Kevin Montgomery-Smith of the Downtown St. Louis Partnership says the projects that are already under construction have the potential to add 1,337 residents downtown, and planned projects could add another 907 people. With the existing residents, the downtown population is still shy of the 12,000-15,000 threshold needed to lure some national chains, like upscale retailers, restaurants and video-rental stores.
But as more residents do move in, Montgomery-Smith says, downtown has the potential to become a destination where people gather merely to be part of the street life. "When people are going to a destination point, not particularly to purchase something but to just enjoy a sense of place, generally speaking, they spend more money and spend more time," he says.

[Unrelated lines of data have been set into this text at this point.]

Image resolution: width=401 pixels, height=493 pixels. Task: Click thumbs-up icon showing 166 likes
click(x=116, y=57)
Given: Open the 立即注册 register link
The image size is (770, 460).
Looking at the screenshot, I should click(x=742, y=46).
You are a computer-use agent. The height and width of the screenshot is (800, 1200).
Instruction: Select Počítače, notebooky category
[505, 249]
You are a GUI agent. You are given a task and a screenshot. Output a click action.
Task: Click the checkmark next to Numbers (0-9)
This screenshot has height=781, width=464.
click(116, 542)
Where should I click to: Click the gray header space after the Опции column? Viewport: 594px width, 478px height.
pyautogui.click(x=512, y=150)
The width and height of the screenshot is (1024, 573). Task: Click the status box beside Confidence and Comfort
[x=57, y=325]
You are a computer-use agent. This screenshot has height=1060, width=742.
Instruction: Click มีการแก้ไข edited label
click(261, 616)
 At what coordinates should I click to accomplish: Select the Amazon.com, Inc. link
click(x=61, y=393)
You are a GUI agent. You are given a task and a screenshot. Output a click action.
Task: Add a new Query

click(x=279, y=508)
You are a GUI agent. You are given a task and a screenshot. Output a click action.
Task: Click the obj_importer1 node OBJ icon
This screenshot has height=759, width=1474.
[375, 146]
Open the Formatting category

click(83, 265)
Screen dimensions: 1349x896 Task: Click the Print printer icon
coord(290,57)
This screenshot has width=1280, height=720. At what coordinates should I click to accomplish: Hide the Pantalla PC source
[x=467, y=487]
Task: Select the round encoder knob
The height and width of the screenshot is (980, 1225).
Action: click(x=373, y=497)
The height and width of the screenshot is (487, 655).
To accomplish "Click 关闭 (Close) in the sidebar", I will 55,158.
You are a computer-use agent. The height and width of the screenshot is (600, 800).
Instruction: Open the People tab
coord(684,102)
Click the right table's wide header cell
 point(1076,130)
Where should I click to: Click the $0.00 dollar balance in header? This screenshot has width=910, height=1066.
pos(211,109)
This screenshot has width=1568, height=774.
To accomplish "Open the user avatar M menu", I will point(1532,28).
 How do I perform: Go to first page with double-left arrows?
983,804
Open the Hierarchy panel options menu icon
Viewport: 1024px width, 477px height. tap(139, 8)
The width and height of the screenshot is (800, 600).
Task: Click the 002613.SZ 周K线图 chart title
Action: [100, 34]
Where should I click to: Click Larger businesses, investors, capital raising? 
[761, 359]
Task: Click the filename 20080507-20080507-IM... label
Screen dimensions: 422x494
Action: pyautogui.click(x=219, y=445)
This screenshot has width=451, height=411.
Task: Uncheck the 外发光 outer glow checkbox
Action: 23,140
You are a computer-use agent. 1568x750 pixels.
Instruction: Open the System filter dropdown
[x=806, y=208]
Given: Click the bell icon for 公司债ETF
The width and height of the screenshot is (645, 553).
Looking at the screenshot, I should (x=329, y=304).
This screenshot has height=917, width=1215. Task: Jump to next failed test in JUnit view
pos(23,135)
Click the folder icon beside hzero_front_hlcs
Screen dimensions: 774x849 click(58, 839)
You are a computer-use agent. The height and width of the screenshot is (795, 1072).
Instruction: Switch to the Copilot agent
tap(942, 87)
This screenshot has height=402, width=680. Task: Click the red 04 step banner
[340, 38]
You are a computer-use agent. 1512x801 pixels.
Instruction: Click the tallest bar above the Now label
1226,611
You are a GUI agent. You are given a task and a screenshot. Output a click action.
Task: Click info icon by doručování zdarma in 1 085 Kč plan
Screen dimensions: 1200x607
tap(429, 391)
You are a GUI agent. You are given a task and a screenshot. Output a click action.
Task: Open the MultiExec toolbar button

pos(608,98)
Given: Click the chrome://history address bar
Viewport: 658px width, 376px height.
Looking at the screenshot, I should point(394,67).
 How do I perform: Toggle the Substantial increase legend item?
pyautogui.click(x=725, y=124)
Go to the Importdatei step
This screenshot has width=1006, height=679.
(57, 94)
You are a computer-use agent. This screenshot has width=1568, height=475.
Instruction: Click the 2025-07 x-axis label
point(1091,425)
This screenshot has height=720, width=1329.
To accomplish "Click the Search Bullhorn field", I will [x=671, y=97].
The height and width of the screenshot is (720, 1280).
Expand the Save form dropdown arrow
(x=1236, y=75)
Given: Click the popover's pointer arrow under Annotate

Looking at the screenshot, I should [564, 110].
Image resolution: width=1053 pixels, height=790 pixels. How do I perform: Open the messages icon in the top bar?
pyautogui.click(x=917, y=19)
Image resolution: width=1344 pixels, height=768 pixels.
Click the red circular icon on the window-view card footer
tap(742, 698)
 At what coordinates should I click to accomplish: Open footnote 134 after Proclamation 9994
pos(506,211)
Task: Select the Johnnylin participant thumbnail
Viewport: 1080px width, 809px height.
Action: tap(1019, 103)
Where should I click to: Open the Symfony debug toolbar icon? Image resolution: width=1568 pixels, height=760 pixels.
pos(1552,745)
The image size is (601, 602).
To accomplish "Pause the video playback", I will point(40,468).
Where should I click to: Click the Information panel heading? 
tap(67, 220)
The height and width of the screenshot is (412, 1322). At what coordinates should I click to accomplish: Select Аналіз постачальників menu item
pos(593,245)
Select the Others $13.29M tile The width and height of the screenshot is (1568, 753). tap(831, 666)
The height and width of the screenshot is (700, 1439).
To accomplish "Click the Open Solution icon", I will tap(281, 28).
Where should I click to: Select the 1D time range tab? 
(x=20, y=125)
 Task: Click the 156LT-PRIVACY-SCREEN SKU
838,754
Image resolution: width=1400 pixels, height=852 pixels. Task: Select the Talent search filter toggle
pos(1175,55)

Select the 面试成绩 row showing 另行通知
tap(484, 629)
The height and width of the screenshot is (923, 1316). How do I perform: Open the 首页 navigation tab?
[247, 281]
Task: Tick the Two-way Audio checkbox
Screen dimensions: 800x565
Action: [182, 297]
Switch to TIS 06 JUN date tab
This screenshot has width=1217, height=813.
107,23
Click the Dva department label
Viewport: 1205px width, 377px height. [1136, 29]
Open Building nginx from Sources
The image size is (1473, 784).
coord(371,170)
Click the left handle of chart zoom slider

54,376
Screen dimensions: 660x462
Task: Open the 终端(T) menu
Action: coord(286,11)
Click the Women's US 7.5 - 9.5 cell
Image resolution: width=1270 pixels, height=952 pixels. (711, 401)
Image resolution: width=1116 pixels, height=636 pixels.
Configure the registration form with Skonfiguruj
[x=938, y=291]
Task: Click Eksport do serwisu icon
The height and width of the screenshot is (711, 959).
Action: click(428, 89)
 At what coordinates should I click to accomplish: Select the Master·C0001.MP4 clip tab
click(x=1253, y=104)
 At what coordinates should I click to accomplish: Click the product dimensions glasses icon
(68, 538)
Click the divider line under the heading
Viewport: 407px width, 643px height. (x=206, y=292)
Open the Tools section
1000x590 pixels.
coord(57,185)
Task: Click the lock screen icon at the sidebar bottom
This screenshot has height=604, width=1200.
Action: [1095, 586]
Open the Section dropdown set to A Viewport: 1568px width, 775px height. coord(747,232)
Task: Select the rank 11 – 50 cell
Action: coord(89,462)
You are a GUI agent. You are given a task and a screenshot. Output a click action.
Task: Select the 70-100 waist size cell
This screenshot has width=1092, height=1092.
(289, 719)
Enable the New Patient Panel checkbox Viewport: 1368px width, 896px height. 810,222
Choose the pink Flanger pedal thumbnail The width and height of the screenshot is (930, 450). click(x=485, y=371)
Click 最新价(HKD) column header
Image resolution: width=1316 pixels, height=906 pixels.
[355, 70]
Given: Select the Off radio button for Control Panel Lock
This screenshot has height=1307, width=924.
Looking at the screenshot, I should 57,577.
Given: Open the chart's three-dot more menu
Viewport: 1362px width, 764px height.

Craig Heller believes that 50 market-rate residential units per block is what is needed to generate that critical mass to sustain downtown, and he's doing his part to add to the numbers. His next project is the 1891 Bell Telephone building, 920 Olive St., where he will begin façade restoration this fall. He plans to build rental loft apartments on the third through seventh floors, with offices on the second floor and a restaurant and brewpub on the first floor and basement levels. He also owns the Louderman Building at 11th and Locust streets, where, next spring, he plans to begin construction on the 12-story building -- a mix of office, retail and loft condominiums.
Heller believes people will continue to be drawn to downtown for the same reasons he has been. His new home will be on the top floor of the 10th Street Lofts. "You're real close here," Heller says as he stands on the rooftop deck of his building. "I can walk a block to work. You can go two or three blocks and be on the MetroLink. You can walk a few blocks to the Rams; you can go over here and watch the Cardinals. You can go to Charlie Gitto's. Here, you really feel like you're in the middle of downtown. You've got great views. You're high up."
Those who choose to live downtown now, Heller says, will bring about the city's transformation in a way that nothing has before. "We have a chance right now, a historic opportunity to rebuild downtown better than it's ever been. This is the most important thing -- this is the answer. Will the convention-center hotel solve downtown's problems? No. It's just like every other big project we did -- the Arch, Busch Stadium, the Dome, St. Louis Centre, Union Station and on and on. What will change downtown is people living downtown. If people lived here, then all the good things will follow. There will be retail at the street level -- the coffee shops, the little grocery stores. Housing will be what changes downtown. Those people will make it a neighborhood, will bring the retail back, will make it feel like we want it to feel -- like other big cities."